Charles Portis, 1933–2020
The elusive author who found unwanted fame with True Grit
To a small band of critics and fans, Charles Portis was America’s greatest unknown author. Equipped with a deadpan sense of humor and an appetite for the absurd, Portis wrote five novels populated with oddballs, kooks, and con artists. He set the tone with his 1966 debut Norwood, a road-trip tale featuring a circus midget and a tic-tac-toe–playing chicken, and found his greatest success with 1968’s True Grit. A Western, it revolves around Marshal Rooster Cogburn, “an old one-eyed jasper that was built along the lines of Grover Cleveland.” True Grit was made into a 1969 blockbuster starring John Wayne. But Portis shunned the fame it brought him, refusing to be interviewed and living a quiet life in Little Rock, Ark. Portis had “the old-fashioned notion that he said what he had to say on the page,” said journalist and acquaintance Carlo Rotella.
Portis was born in El Dorado, Ark., to a teacher father and journalist mother. After graduating high school, Portis “signed up to the Marines and fought in the Korean War,” said The Daily Telegraph (U.K.). He became a reporter on his return to the U.S., covering the civil rights movement for the New York Herald Tribune and serving as the paper’s London bureau chief for a year. But in 1964, he quit journalism, moved to a fishing shack in Arkansas, and wrote Norwood.
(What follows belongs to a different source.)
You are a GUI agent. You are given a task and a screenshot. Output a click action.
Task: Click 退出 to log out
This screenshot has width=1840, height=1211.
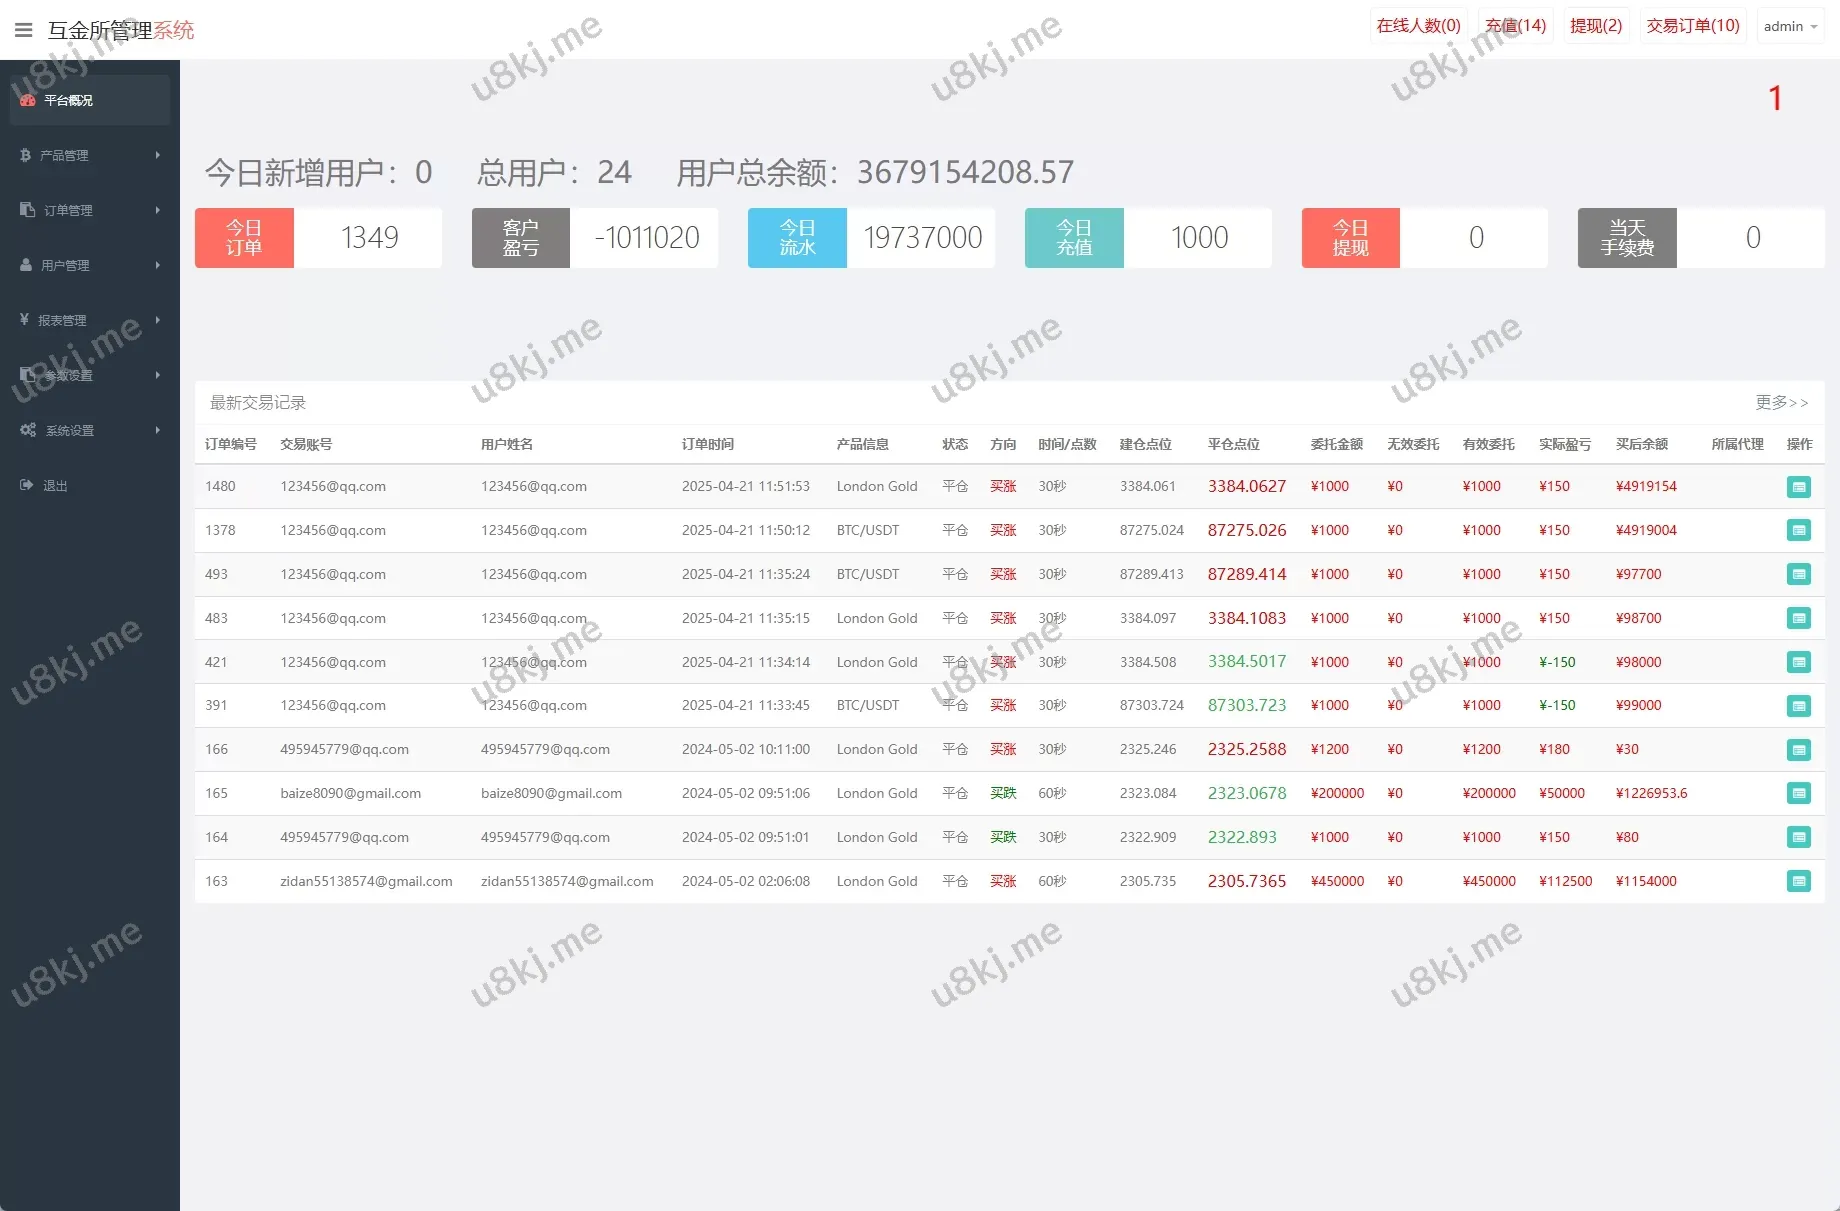coord(55,486)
His reluctance to talk to the media may have been traceable to his reporting days, “when intruding on people’s lives was part of the job description,” said The New York Times. Portis likely used Mattie Ross, the narrator of True Grit, to voice his own feelings on the press. “I do not fool around with newspapers,” Mattie says. “The paper editors are great ones for reaping where they have not sown.”